All entries must be transcribed exactly, down to the last character.

(Beginning of EXTRACTED DATA)

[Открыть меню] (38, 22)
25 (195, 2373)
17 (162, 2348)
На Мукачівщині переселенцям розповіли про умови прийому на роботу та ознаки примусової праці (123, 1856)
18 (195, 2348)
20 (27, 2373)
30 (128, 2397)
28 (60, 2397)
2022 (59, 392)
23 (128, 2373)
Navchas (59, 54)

(End of EXTRACTED DATA)

> **REPLY TO THE EXERCISE**
[Открыть меню] (38, 22)
25 (195, 2373)
17 (162, 2348)
На Мукачівщині переселенцям розповіли про умови прийому на роботу та ознаки примусової праці (123, 1856)
18 (195, 2348)
20 (27, 2373)
30 (128, 2397)
28 (60, 2397)
2022 (59, 392)
23 (128, 2373)
Navchas (59, 54)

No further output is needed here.